Son Dakika
Prof.Dr.Alimcan İNAYET
Amerika ile Çin arasında devam eden gerginlik ve karşılıklı restleşme aslında mevcut dünya politik ve ekonomik sistemi ile Çin’in inşa etmek istediği müstakbel sistem arasındaki çekişmenin dışa vurumudur. ABD kendi pozisyonuna göz diken Çin’in niyetini okuduktan sonra yıllardır Çin için açık tuttuğu kapıları birer birer kapatmaya başlamıştır. Çinli yetkililer defalarca Çin’in hiçbir zaman Amerika’ya meydan okuma veya Amerika’nın yerini alma gibi bir niyetlerinin olmadığını beyan ettilerse de ABD yönetimini ikna edememiştir. Görünen o ki, durum konjonktürel ya da geçici değil, kalıcı ve ilerleyicidir. Dolayısıyla ülkeler ve toplumlar bugün liberal, demokratik ve özgür dünya sistemi ile totaliter, antidemokratik ve baskıcı dünya sistemi arasında seçim yapmak durumuyla karşı karşıya kalmışlardır.
ABD – ÇİN GERGİNLİĞİ
ABD’nin Çin ile giriştiği bu sistem savaşında, inşa edilecek yeni dünya sisteminde Uygur meselesi önemli bir faktör haline gelmiştir. Başkan Trump’ın 17 Haziran’da “Uygur İnsan Hakları Politikası Yasası”nı imzalaması, hemen ardından Washington’un Magnitsky Yasası çerçevesinde Doğu Türkistanlı Müslümanlara zulüm ve işkence eden dört Çinli yönetici ile bir Çin devlet kurumuna yönelik yaptırım kararı alması, Çin yönetimine Uygur Türklerini kontrol ve denetimlerde kullanmak üzere teknolojik ürün sağlayan 12 şirketi yaptırım listesine alması, Doğu Türkistan’da zorla çalıştırılan veya zorla Çin’e götürülüp çeşitli şirketlerde köle yerine çalıştırılan Uygur işçileri tarafından üretilen ürünlerin satışının yasaklanmasının gündeme getirilmesi, geçenlerde İngiltere Dışişleri bakanı Dominic Raab’ın Uygur Türklerine yönelik insan hakları ihlallerinin sorumlusu olan Çin’e yönelik yaptırımların geçiştirilmemesi gerektiğini belirtmesi, son günlerde basında Çin’in Uygur Türklerine karşı soykırım uyguladığı, dolayısıyla uluslar arası mahkemelerde Çin’e karşı soykırım davası açılması gerektiği yönünde haberlerin görülmesi Uygur meselesinin bu süreçteki önemini gösteriyor.

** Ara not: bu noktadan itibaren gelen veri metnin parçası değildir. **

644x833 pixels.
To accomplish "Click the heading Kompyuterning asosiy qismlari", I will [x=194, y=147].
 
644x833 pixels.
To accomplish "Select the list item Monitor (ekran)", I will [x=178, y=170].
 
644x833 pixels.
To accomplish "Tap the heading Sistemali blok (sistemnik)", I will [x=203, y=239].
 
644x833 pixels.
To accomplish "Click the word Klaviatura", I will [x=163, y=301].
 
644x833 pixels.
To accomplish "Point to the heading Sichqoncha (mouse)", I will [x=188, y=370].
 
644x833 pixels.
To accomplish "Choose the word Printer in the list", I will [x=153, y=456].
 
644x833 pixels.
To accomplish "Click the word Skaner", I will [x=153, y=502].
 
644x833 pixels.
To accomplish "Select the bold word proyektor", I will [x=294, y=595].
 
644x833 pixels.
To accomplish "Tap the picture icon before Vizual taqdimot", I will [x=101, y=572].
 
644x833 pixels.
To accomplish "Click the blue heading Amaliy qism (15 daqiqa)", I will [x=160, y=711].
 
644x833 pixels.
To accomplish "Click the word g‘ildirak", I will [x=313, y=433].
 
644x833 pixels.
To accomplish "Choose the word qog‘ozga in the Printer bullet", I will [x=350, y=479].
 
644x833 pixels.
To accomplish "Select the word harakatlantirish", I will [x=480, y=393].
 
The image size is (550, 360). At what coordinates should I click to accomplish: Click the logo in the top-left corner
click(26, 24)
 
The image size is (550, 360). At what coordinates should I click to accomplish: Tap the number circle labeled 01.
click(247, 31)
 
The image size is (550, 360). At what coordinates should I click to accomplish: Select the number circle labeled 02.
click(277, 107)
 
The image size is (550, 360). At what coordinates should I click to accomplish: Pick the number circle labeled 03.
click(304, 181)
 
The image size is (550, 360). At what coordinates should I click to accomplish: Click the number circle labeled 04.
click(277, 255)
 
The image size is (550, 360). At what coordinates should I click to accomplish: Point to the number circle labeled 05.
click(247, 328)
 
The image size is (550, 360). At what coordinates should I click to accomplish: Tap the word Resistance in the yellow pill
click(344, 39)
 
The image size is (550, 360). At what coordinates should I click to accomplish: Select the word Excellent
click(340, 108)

Çin’in ABD’ye misilleme olarak ABD’li bazı senatör, kurum ve şirketlere yaptırım uygulayacağını açıklaması gerilimi artırmış, olay karşılıklı konsolosluk kapatma raddesine kadar varmıştır. Çin komünist partisi üyeleri ve ailelerinin Amerika’ya girişinin yasaklanacağı da gelen haberler arasında. Amerika Dışişleri bakanı Pompeo ve bazı yetkililerin açıklamalarına bakılırsa, ABD Çin Komünist Partisi ve iktidarını hedef tahtasına koymuş durumdadır. Bunda ne kadar kararlı ve ısrarcı olacağı yakında görülecektir.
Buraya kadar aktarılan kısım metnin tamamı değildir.